Gephardt: This administration has declared war on the middle class in this country.

Dean: [Under the Dean plan] if a company could give health insurance and it doesn't, then they lose all tax deductibility for senior executive compensation and senior executive benefits.

Kucinich: . . . tax cuts really are not a great moral cause. Tax cuts will still leave workers paying thousands of dollars in [health care] premium and co-pays.

Kerry: The federal government will pay for [universal health care] by taking back the tax cut George Bush gave the wealthiest Americans.

Edwards: Well, first, if we want to talk about one of the great moral issues of today, what about the people at the top of big corporations protecting themselves at exactly the same time they're cutting benefits for working people? That's one of the great moral issues of today. . . . We need pension parity so that people at the top can't protect their own pensions when they're cutting pensions for working people. We need to do something about CEO pay going up at exactly the same time that the value of the company is going down.

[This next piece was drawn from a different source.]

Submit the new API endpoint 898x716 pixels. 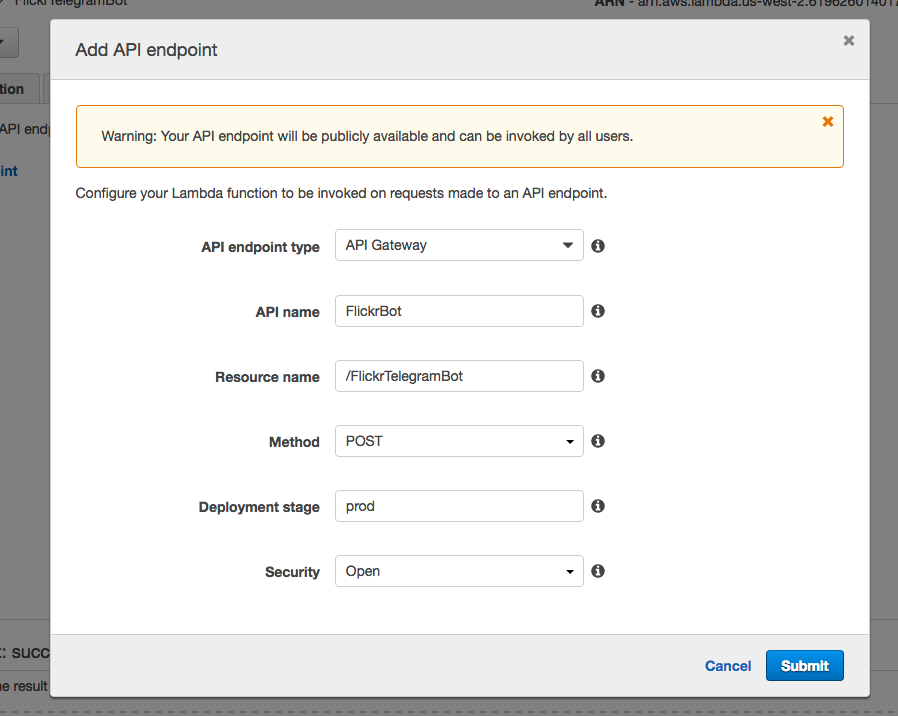click(x=804, y=665)
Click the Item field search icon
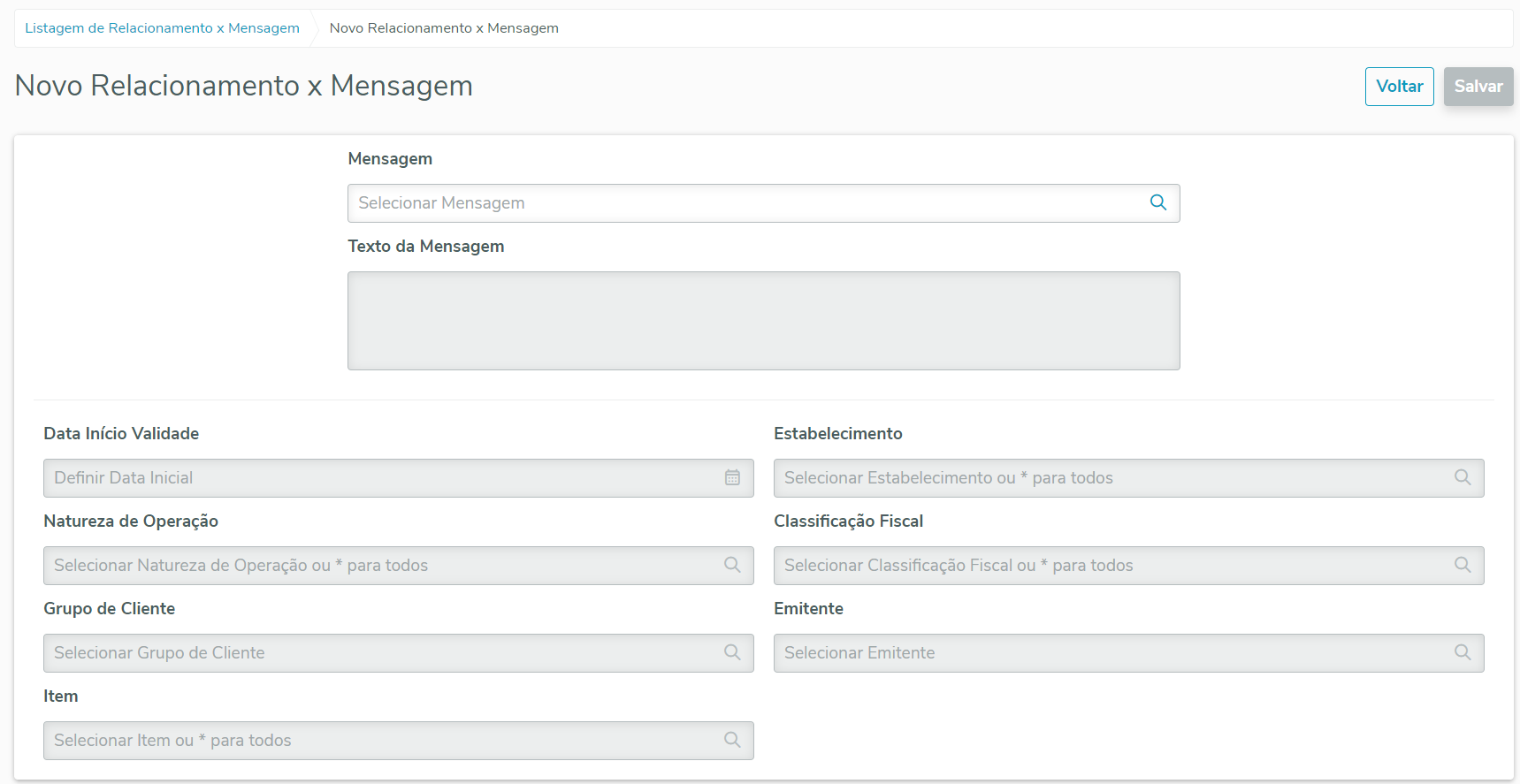The width and height of the screenshot is (1520, 784). [x=732, y=740]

Graham: George W. Bush ran for president to be a unifier, not a divider. He has been anything but. He has divided us by economics. . . . What we should do is, first, we should secure the strength of Social Security. . . . We should do that by increasing the level of the payroll tax for higher income Americans.

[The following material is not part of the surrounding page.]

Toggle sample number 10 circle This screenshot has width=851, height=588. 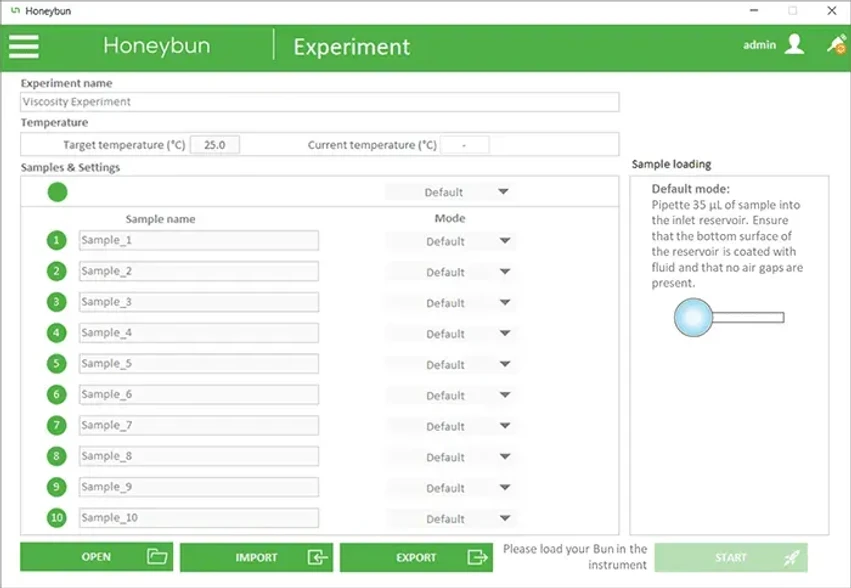tap(57, 518)
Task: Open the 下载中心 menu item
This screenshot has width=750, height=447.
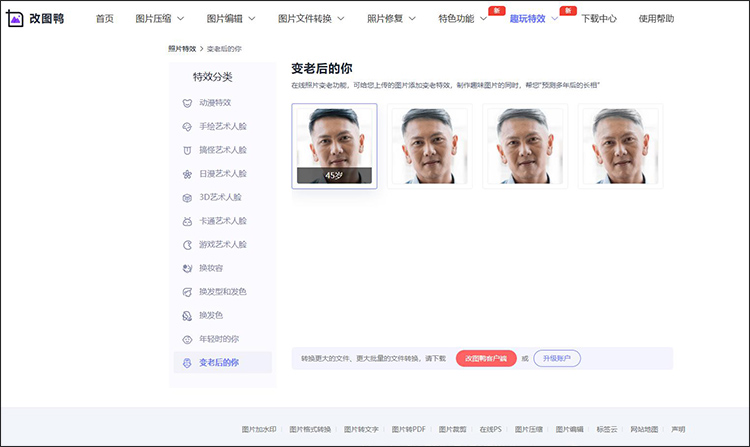Action: click(598, 19)
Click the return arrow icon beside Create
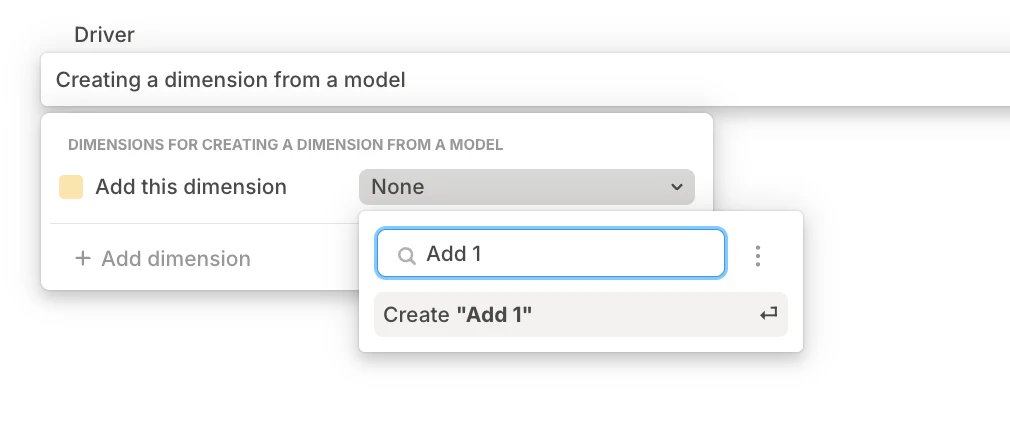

Dean: What wealthy Americans should be doing is paying their fair share of the payroll tax. The Social Security cannot survive on its present track. And the solution to that is simply to make wage earners above $85,000 subject to the payroll tax.

Kerry: My friends, [the story of Honeywell is] trickle-down economics, and I believe every worker in America is tired of being trickled on by George W. Bush.

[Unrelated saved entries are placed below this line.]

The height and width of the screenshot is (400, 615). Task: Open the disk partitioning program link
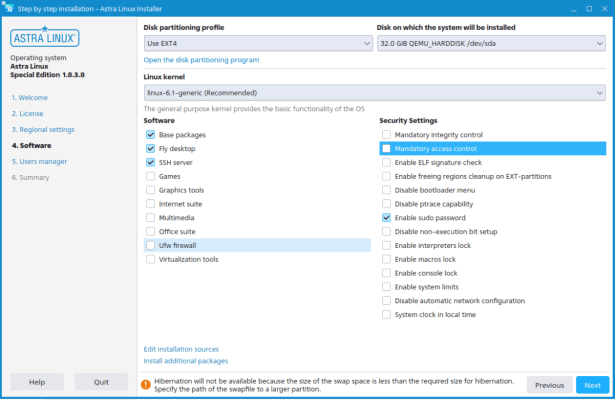(x=201, y=60)
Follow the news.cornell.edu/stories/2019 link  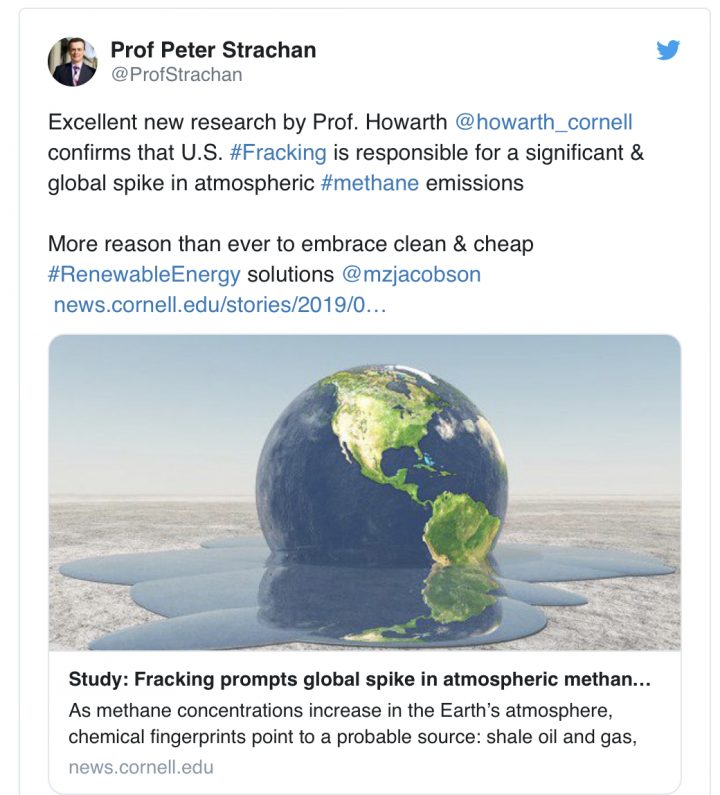click(x=219, y=305)
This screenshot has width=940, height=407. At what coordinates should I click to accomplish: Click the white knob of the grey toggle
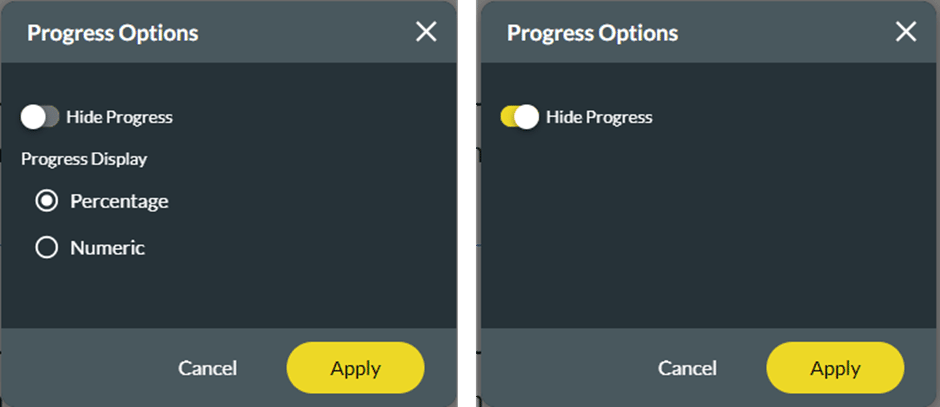point(34,117)
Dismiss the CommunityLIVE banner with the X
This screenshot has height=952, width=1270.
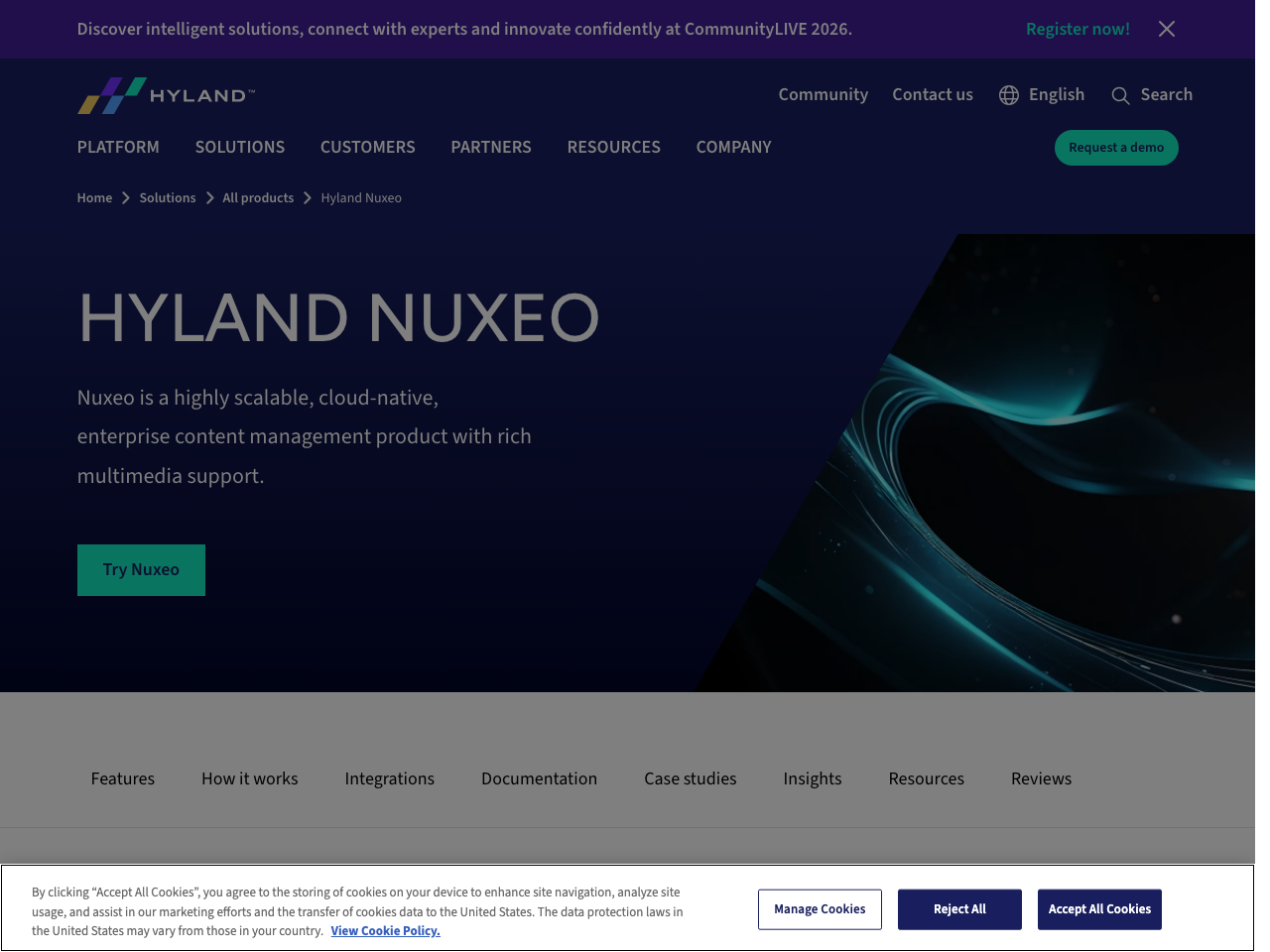click(x=1166, y=29)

Gephardt: He gives these big tax cuts to the wealthiest Americans, but states are cutting services that are needed by the American people.

Sharpton: Mr. Bush did not give us a tax cut. He gave us a tax shift. Because by what he did, it forced property taxes to go up, sales taxes to go up. So he put a tax on working-class people so that the wealthy would not have to pay their fair share. As president, I would make sure that they paid their fair share. . .

Graham: Just last week he told us that by giving tax cuts to the wealthiest Americans we were growing the economy.

Edwards: George Bush comes from a different place. He comes from a place where the only thing people respect is wealth - where wealth is protected, not work respected. He comes from a place where opportunity is hoarded, not shared. He believes that somehow, if we take care of the people at the top, the whole country will do better. Well, that's what's caused tax cuts for people who don't need them - fiscal irresponsibility. It is the reason this country is driving deeper and deeper into deficit every day. America deserves better. We deserve a president who cares about real problems for real people. I have real solutions. That's what this campaign should be about. Corporate reform to protect workers and shareholders. Tax reform to get rid of tax cuts for the rich and keep jobs right here in America.

Gephardt: This president has declared war on the middle class, on labor unions, on working families. He only cares about the wealthiest. He doesn't care about the people who are out there every day trying to raise their families, trying to make a living, trying to get ahead. This president must be defeated. He is not leading this country in the right direction. And he has declared war on the American people. I will beat him. I can't wait to get into debates with him. I will show him for what he is, declaring a war on the people.

Sharpton: . . . we still see the gap between the haves and the have-nots.